**AIM OF THE TASK**
Copy the entries from the first line through the line containing "center [237, 2030].", swapping every "document" for "page" and changing nothing else.

[Word and item position data]

* * * * * * * * *

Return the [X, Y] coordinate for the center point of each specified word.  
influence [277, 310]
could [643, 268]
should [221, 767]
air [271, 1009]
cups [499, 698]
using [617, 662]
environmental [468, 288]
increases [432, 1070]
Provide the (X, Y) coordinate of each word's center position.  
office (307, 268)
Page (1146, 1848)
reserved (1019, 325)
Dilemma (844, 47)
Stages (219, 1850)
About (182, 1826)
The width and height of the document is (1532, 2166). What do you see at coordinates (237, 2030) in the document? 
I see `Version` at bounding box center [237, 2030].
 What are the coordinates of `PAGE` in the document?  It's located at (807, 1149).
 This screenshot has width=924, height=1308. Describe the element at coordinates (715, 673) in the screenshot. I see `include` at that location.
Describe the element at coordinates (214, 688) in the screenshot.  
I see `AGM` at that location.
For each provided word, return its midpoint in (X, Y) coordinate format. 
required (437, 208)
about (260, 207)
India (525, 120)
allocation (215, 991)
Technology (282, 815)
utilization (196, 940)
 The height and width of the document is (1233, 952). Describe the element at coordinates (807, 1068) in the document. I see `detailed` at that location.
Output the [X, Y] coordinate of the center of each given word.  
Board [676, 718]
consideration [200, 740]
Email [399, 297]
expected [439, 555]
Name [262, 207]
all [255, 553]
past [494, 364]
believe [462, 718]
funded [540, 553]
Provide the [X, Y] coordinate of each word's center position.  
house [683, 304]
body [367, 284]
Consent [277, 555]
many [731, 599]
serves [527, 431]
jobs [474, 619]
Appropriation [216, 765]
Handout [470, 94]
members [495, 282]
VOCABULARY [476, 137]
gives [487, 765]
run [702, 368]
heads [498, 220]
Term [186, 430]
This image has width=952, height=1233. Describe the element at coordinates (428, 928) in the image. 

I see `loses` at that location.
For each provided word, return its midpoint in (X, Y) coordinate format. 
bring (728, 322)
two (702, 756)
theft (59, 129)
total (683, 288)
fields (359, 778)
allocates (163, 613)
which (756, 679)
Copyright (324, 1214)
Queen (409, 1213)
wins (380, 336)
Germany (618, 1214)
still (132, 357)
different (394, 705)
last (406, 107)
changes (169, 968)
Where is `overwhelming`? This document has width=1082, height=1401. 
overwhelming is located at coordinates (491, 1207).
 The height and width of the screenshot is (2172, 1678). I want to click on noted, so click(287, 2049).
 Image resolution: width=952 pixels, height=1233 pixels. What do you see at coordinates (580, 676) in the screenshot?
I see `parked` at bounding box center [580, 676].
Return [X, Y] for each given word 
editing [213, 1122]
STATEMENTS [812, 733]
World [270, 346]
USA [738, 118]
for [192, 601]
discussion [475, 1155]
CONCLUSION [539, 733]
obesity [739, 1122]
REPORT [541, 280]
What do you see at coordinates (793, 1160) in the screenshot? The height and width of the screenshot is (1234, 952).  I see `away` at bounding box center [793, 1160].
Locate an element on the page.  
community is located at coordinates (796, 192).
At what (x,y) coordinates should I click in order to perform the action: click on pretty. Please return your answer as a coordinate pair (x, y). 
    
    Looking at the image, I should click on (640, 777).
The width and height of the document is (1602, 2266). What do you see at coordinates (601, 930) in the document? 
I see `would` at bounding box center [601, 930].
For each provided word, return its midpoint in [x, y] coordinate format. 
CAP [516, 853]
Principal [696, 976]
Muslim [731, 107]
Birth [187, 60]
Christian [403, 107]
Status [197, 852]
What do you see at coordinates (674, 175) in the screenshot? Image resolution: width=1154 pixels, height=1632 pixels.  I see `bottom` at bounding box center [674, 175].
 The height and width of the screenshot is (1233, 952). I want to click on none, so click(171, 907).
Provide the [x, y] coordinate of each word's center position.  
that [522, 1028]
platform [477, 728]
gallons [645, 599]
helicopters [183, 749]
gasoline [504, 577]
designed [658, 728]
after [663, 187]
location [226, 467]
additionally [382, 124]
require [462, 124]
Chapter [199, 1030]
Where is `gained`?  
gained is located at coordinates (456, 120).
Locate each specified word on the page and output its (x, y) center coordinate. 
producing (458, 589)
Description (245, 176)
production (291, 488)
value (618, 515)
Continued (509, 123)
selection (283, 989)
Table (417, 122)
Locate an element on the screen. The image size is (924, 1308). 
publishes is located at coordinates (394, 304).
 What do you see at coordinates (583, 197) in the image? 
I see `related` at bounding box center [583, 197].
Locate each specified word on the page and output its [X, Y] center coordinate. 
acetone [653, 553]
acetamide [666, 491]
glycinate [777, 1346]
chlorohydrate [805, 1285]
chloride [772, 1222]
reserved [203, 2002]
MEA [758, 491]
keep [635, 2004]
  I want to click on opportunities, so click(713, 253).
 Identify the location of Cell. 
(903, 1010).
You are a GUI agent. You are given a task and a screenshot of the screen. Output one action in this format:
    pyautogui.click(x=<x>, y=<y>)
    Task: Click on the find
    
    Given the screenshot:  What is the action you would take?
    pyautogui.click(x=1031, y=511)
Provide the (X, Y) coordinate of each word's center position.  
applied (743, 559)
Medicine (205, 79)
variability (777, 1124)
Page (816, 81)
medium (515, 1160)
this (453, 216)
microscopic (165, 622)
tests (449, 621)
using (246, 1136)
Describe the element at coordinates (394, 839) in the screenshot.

* * * * * * * * *

**EXPECTED OUTPUT**
Return the [X, Y] coordinate for the center point of each specified word.  
influence [277, 310]
could [643, 268]
should [221, 767]
air [271, 1009]
cups [499, 698]
using [617, 662]
environmental [468, 288]
increases [432, 1070]
Provide the (X, Y) coordinate of each word's center position.  
office (307, 268)
Page (1146, 1848)
reserved (1019, 325)
Dilemma (844, 47)
Stages (219, 1850)
About (182, 1826)
The width and height of the page is (1532, 2166). What do you see at coordinates (237, 2030) in the page? 
I see `Version` at bounding box center [237, 2030].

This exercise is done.